Reporter: Adhitya Himawan | Editor: Yudho Winarto
JAKARTA. Perhimpunan Bank-Bank Perkreditan Rakyat Milik Pemerintah Daerah Se-Indonesia (Perbamida) mengakui adanya potensi kredit macet Bank Perkreditan Rakyat (BPR) pada tahun ini. Kondisi ini tak lepas dari dampak kenaikan harga bahan bakar minyak (BBM) bersubsidi yang disertai inflasi.
Menurut Raden Soeroso, Ketua Umum Perbamida, bisnis BPR selama ini kebanyakan mengandalkan penyaluran kredit mikro kepada nasabah yang jelas berasal dari kalangan menengah ke bawah. “Dengan harga BBM subsidi yang semakin naik diikuti kenaikan harga barang dan jasa, sudah tentu ini memperberat biaya hidup para debitur kami. Otomatis ini mempengaruhi kemampuan bayar angsuran kredit dari BPR,” kata Raden saat dihubungi KONTAN, Kamis (20/11).
Oleh sebab itu Raden meminta kalangan BPR milik Pemda untuk tak serta merta menaikkan bunga kredit meskipun baru saja Bank Indonesia (BI) telah menaikkan suku bunga acuan (BI Rate) dari 7,50% menjadi 7,75%. “Tapi BPR tentu harus semakin selektif dalam menjaga kualitas pertumbuhan kreditnya,” pungkas Raden.

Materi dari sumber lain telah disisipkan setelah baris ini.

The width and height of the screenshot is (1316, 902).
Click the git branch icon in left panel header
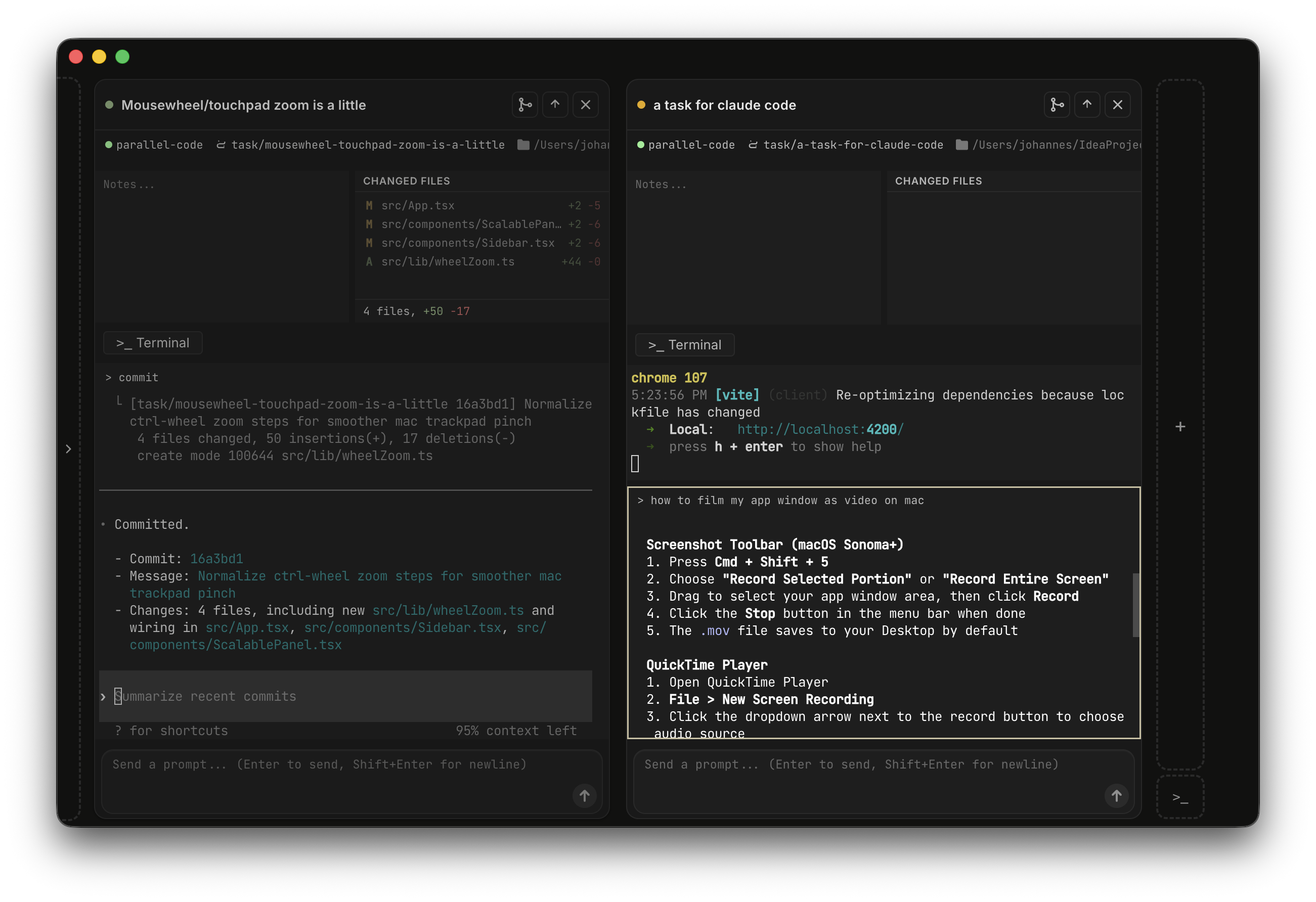[524, 104]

Sebagaimana diketahui, berdasarkan data Otoritas Jasa Keuangan (OJK) per September 2014, jumlah kredit yang dikucurkan BPR tumbuh dari Rp 58,28 triliun per September 2013 menjadi Rp 67,68 triliun per September 2014 atau tumbuh 16,12% secara year on year (yoy). Sayangnya, kenaikan ini juga diikuti kenaikan rasio kredit bermasalah atau Non Performing Loan (NPL) dari 5,12% per September 2013 menjadi 5,28% per September 2014.
Sejauh ini suku bunga rata-rata kredit BPR tak mengalami kenaikan signifikan. Di akhir September 2013, besaran suku bunga kredit BPR untuk kredit modal kerja, kredit investasi dan kredit konsumsi masing-masing 30,41%, 25,70% dan 25,19%. Sementara di akhir September 2014, besaran suku bunga kredit BPR untuk kredit modal kerja, kredit investasi dan kredit konsumsi masing-masing 29,55%, 25,97%, dan 25,47%.